[Stored items]

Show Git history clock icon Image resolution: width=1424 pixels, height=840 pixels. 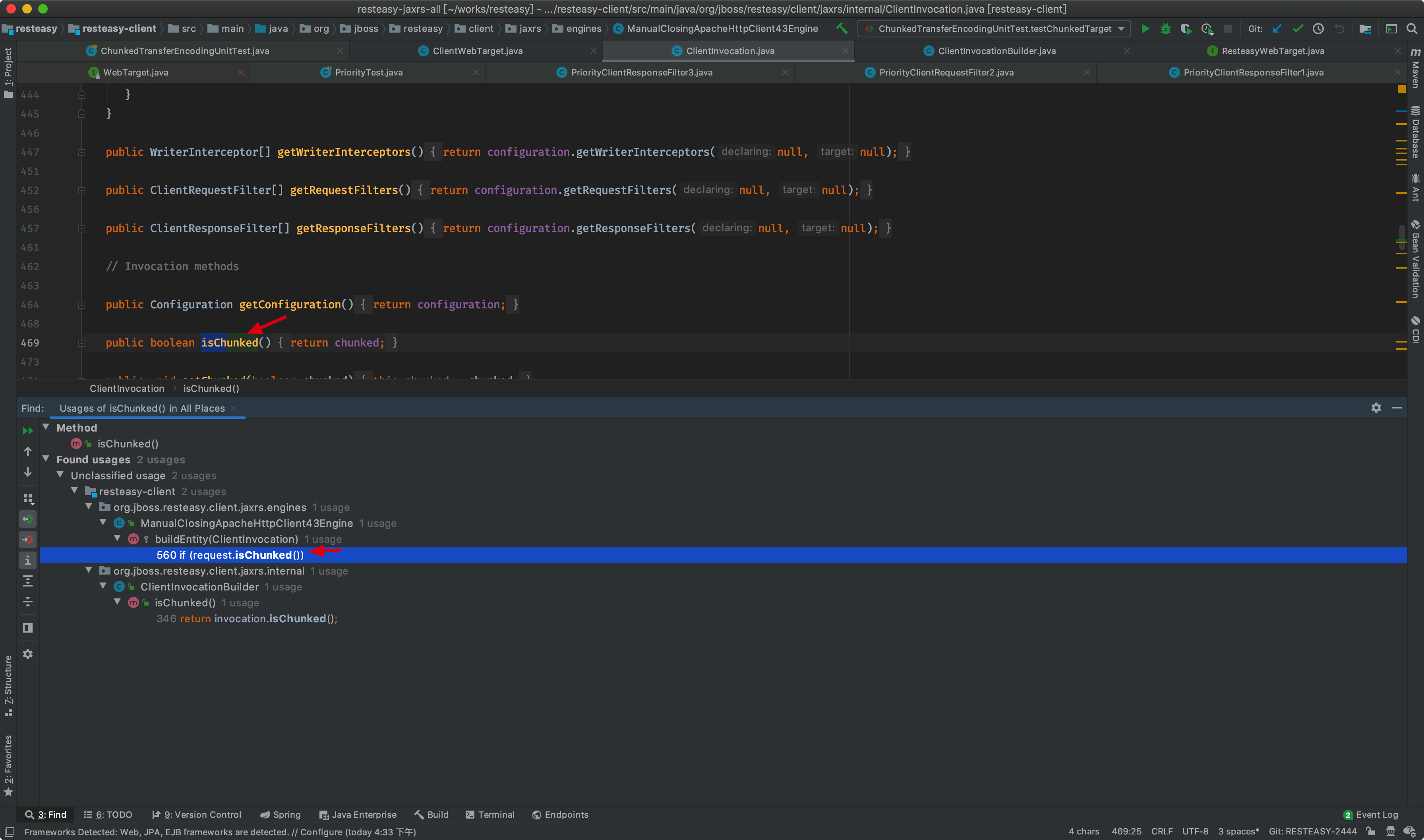pyautogui.click(x=1318, y=29)
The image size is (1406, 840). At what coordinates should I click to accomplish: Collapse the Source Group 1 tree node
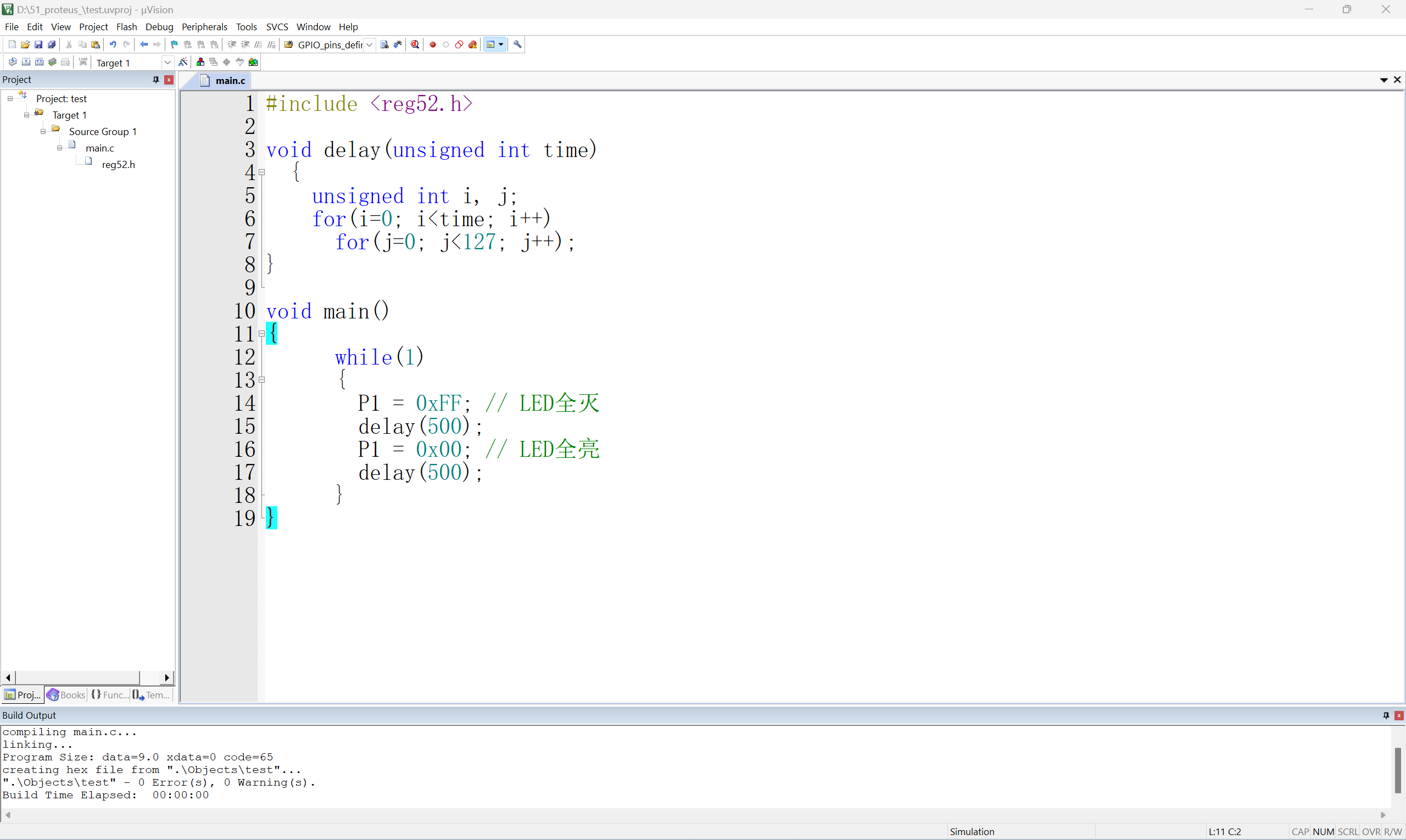click(43, 132)
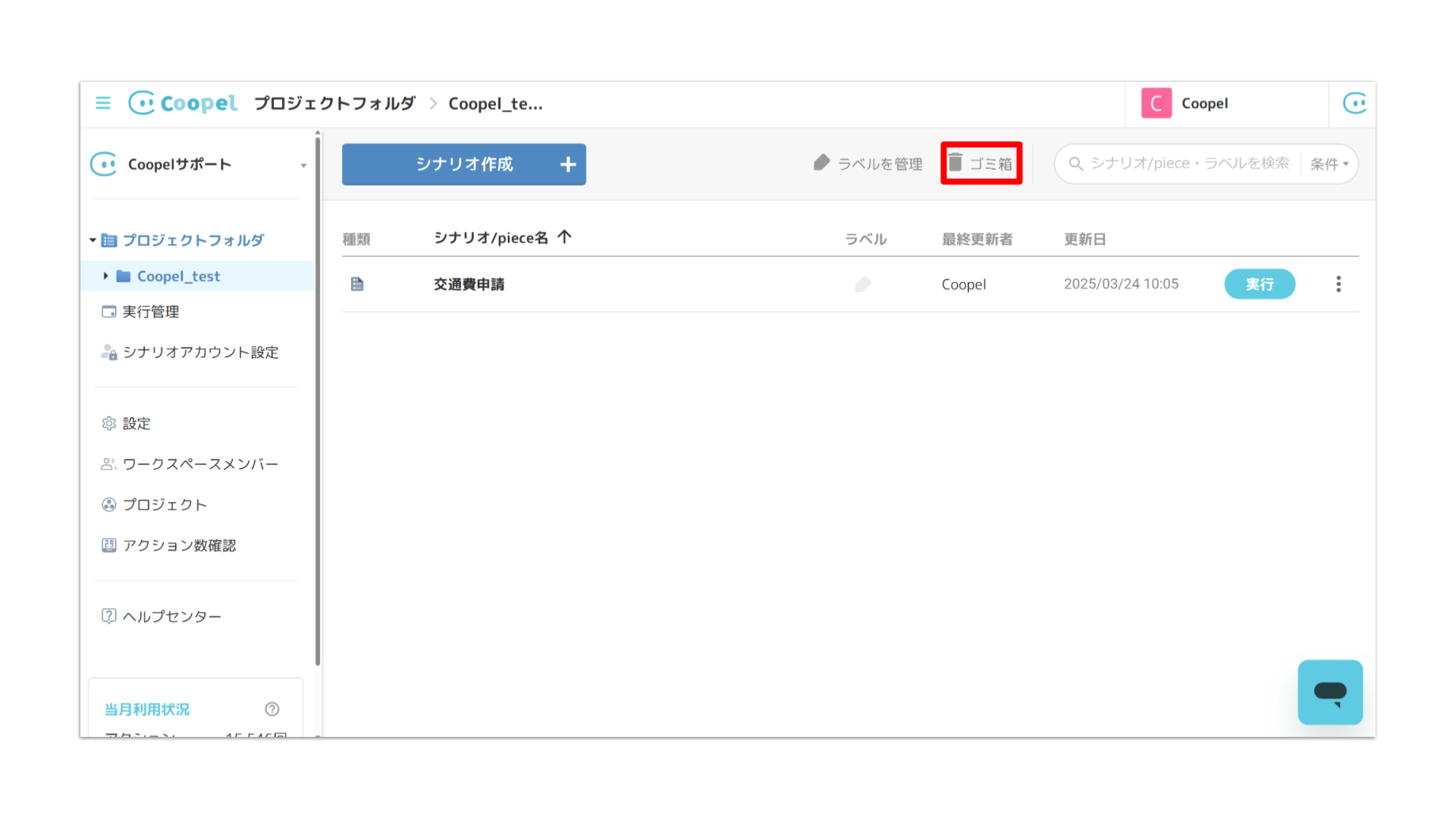Open アクション数確認 in sidebar
1456x819 pixels.
point(179,545)
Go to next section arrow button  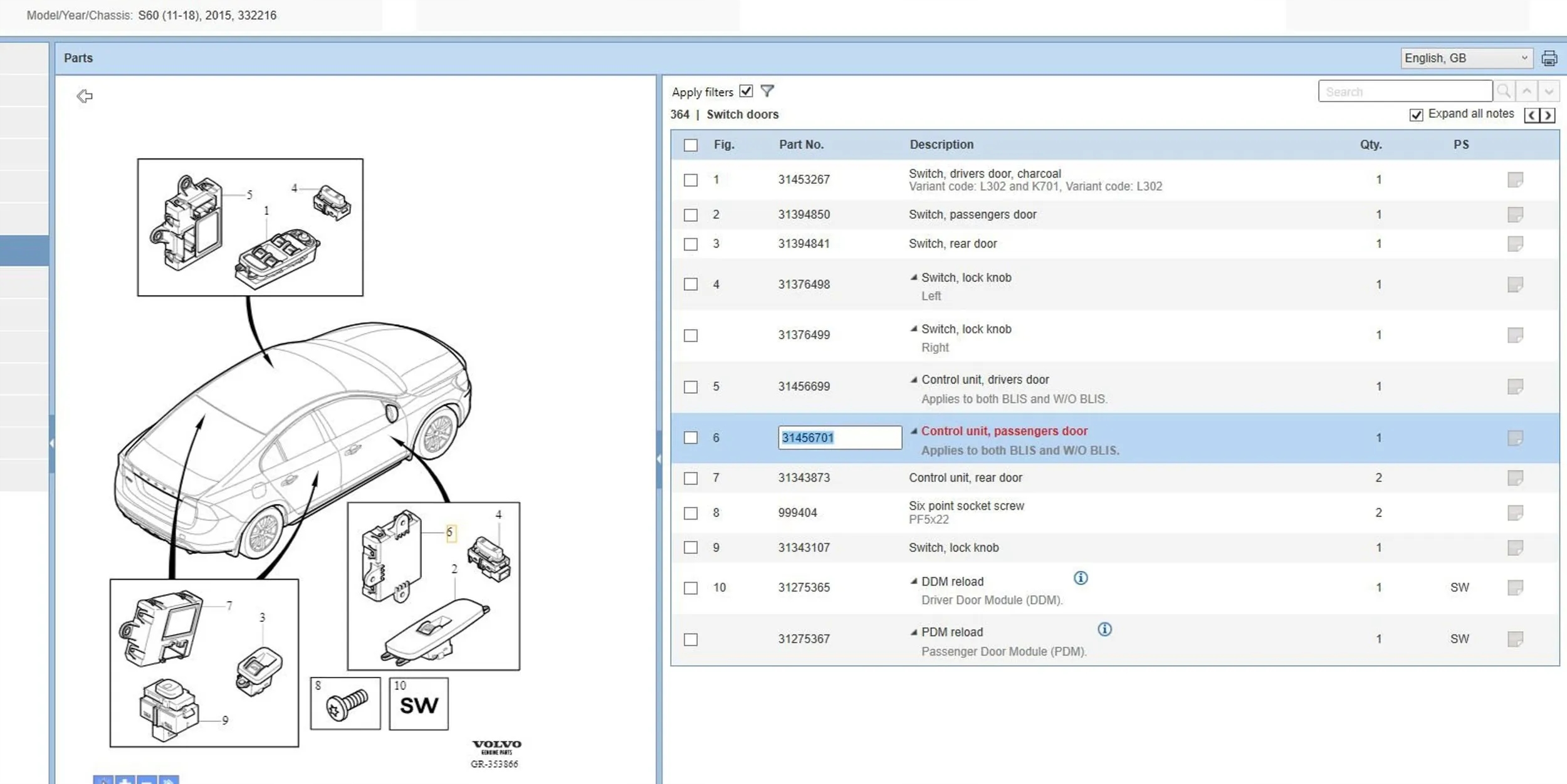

THE TASK: Please return only the lines from the one holding "The image size" through the end of the data, both ends included; do not copy any pictures.

RESULT:
The image size is (1406, 840). At what coordinates should I click to accomplish: Collapse the Source Group 1 tree node
click(43, 132)
Open アクション数確認 in sidebar
1456x819 pixels.
point(179,545)
Go to next section arrow button  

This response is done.